Please repeat everything in the SEC filing notice below, word for word, from "No Offer or" down to "with applicable law.".

▶ [Reading text]
▬▬▬▬▬▬▬▬▬▬
RAAC filed a registration statement on Form S-4 with the SEC (File No. 333-254539), which includes a preliminary proxy statement to be distributed to holders of RAAC’s common stock in connection with RAAC’s solicitation of proxies for the vote by RAAC’s stockholders with respect to its proposed business combination with Berkshire Grey (the “Business Combination”). After the registration statement is declared effective, RAAC will mail a definitive proxy statement / prospectus to its stockholders as of the record date established for voting on the Business Combination and the other proposals regarding the Business Combination set forth in the registration statement. RAAC may also file other documents with the SEC regarding the proposed transaction. BEFORE MAKING ANY VOTING OR INVESTMENT DECISION, INVESTORS AND SECURITY HOLDERS ARE URGED TO CAREFULLY READ THE ENTIRE REGISTRATION STATEMENT AND PROXY STATEMENT / PROSPECTUS, AND ANY OTHER RELEVANT DOCUMENTS FILED WITH THE SEC, AND THE DEFINITIVE VERSIONS THEREOF (WHEN THEY BECOME AVAILABLE), AS WELL AS ANY AMENDMENTS OR SUPPLEMENTS TO THESE DOCUMENTS, CAREFULLY AND IN THEIR ENTIRETY BECAUSE THEY WILL CONTAIN IMPORTANT INFORMATION ABOUT THE PROPOSED TRANSACTION. The documents filed by RAAC with the SEC, including the preliminary proxy statement / prospectus, may be obtained free of charge at the SEC’s website at www.sec.gov. In addition, the documents filed by RAAC may be obtained free of charge upon written request to RAAC at 1717 Rhode Island Ave NW, Suite 1000, Washington, DC 20036, Attn: Investor Relations.

 

Participants in the Solicitation

 

RAAC and Berkshire Grey and their respective directors and executive officers may be deemed to be participants in the solicitation of proxies from stockholders of RAAC in connection with the proposed transaction under the rules of the SEC. RAAC’s stockholders and other interested persons may obtain, without charge, more detailed information regarding the names, affiliations and interests of directors and executive officers of RAAC in Amendment No. 1 to RAAC's Annual Report on Form 10-K/A for the fiscal year ended December 31, 2020 as well as RAAC’s other filings with the SEC. Other information regarding persons who may, under the rules of the SEC, be deemed the participants in the proxy solicitation of RAAC’s stockholders in connection with the proposed Business Combination and a description of their direct and indirect interests, by security holdings or otherwise, is included in the preliminary proxy statement / prospectus and will be contained in other relevant materials to be filed with the SEC regarding the proposed Business Combination (if and when they become available). You may obtain free copies of these documents at the SEC’s website at www.sec.gov. Copies of documents filed with the SEC by RAAC will also be available free of charge from RAAC using the contact information above.

 

No Offer or Solicitation

 

This document is not a proxy statement or solicitation or a proxy, consent or authorization with respect to any securities or in respect of the proposed Business Combination and shall not constitute an offer to sell or a solicitation of an offer to buy the securities of RAAC, Berkshire Grey or the combined company, nor shall there be any sale of securities in any jurisdiction in which such offer, solicitation or sale would be unlawful prior to registration or qualification under the securities laws of any such jurisdiction. No offer of securities shall be deemed to be made except by means of a prospectus meeting the requirements of Section 10 of the Securities Act, and otherwise in accordance with applicable law.
▬▬▬▬▬▬▬▬▬▬
▶ [Material provided]
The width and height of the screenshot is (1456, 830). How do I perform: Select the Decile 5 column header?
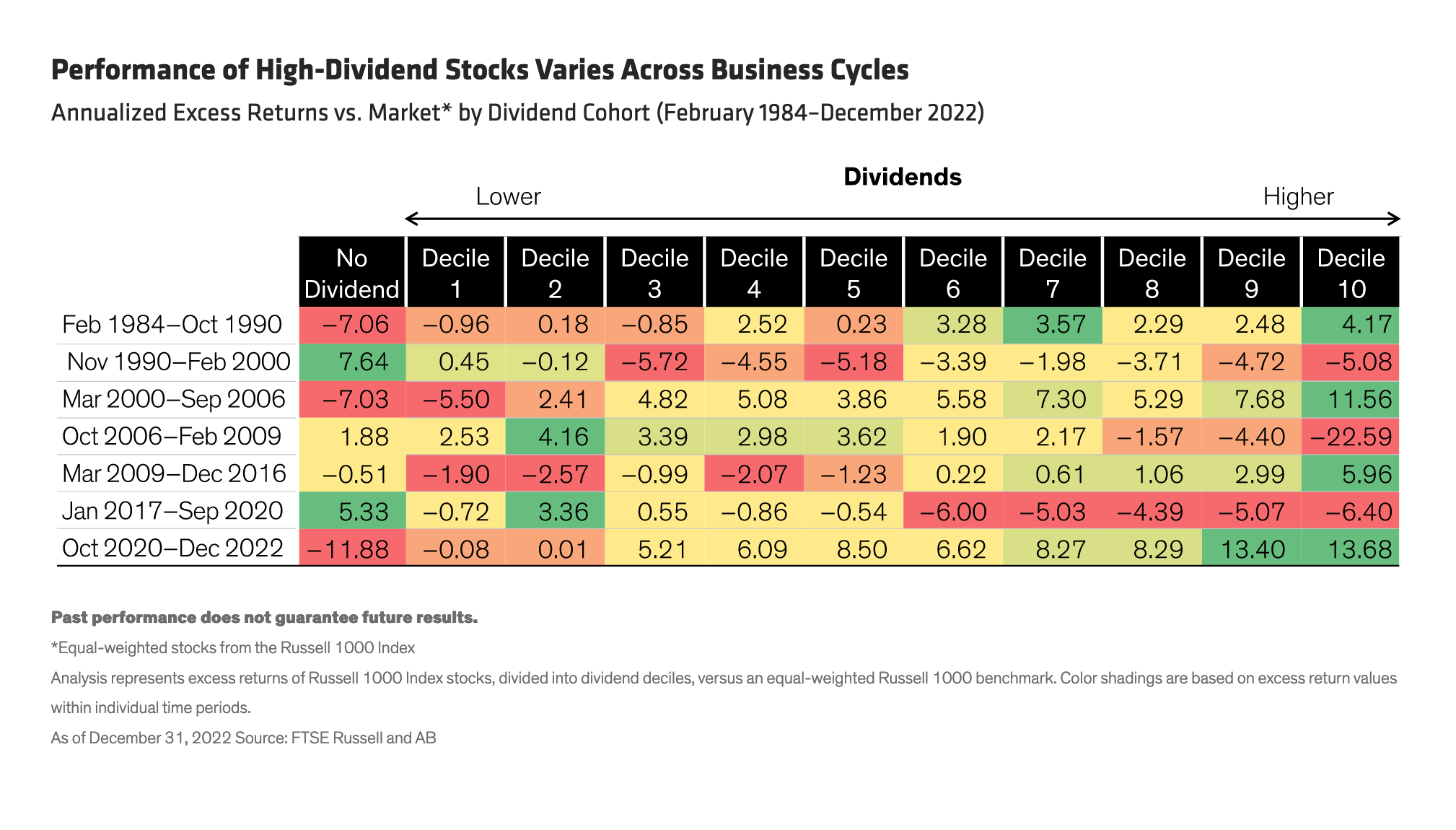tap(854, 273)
▬▬▬▬▬▬▬▬▬▬
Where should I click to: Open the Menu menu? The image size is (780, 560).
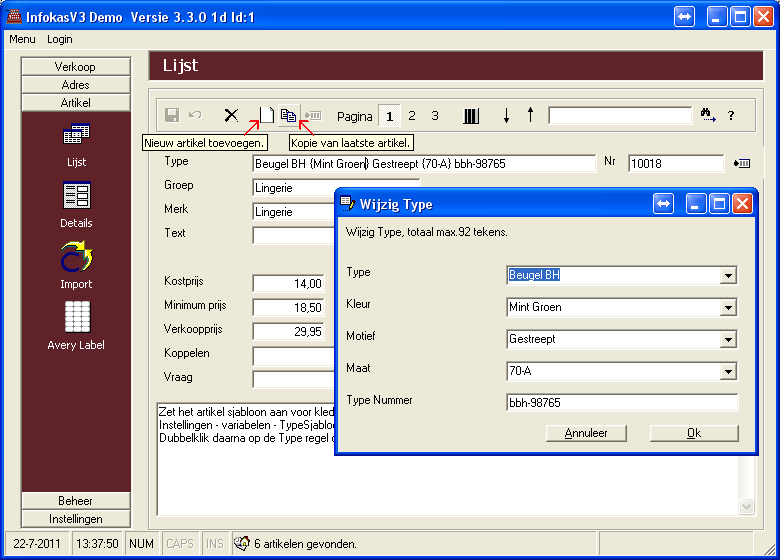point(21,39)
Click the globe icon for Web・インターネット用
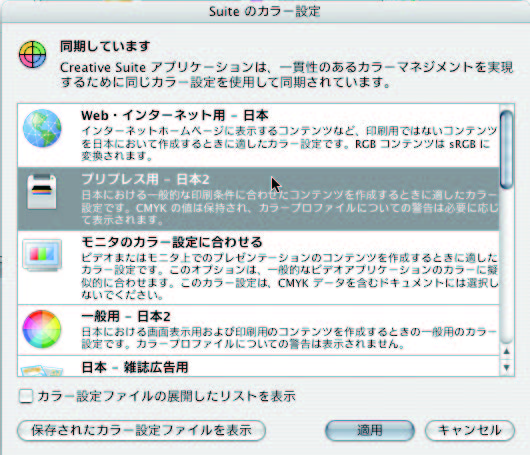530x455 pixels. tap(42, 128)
▬▬▬▬▬▬▬▬▬▬
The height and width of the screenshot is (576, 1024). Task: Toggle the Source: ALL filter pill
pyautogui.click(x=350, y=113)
▬▬▬▬▬▬▬▬▬▬
▶ [Result of this exercise]
No Offer or Solicitation

 

This document is not a proxy statement or solicitation or a proxy, consent or authorization with respect to any securities or in respect of the proposed Business Combination and shall not constitute an offer to sell or a solicitation of an offer to buy the securities of RAAC, Berkshire Grey or the combined company, nor shall there be any sale of securities in any jurisdiction in which such offer, solicitation or sale would be unlawful prior to registration or qualification under the securities laws of any such jurisdiction. No offer of securities shall be deemed to be made except by means of a prospectus meeting the requirements of Section 10 of the Securities Act, and otherwise in accordance with applicable law.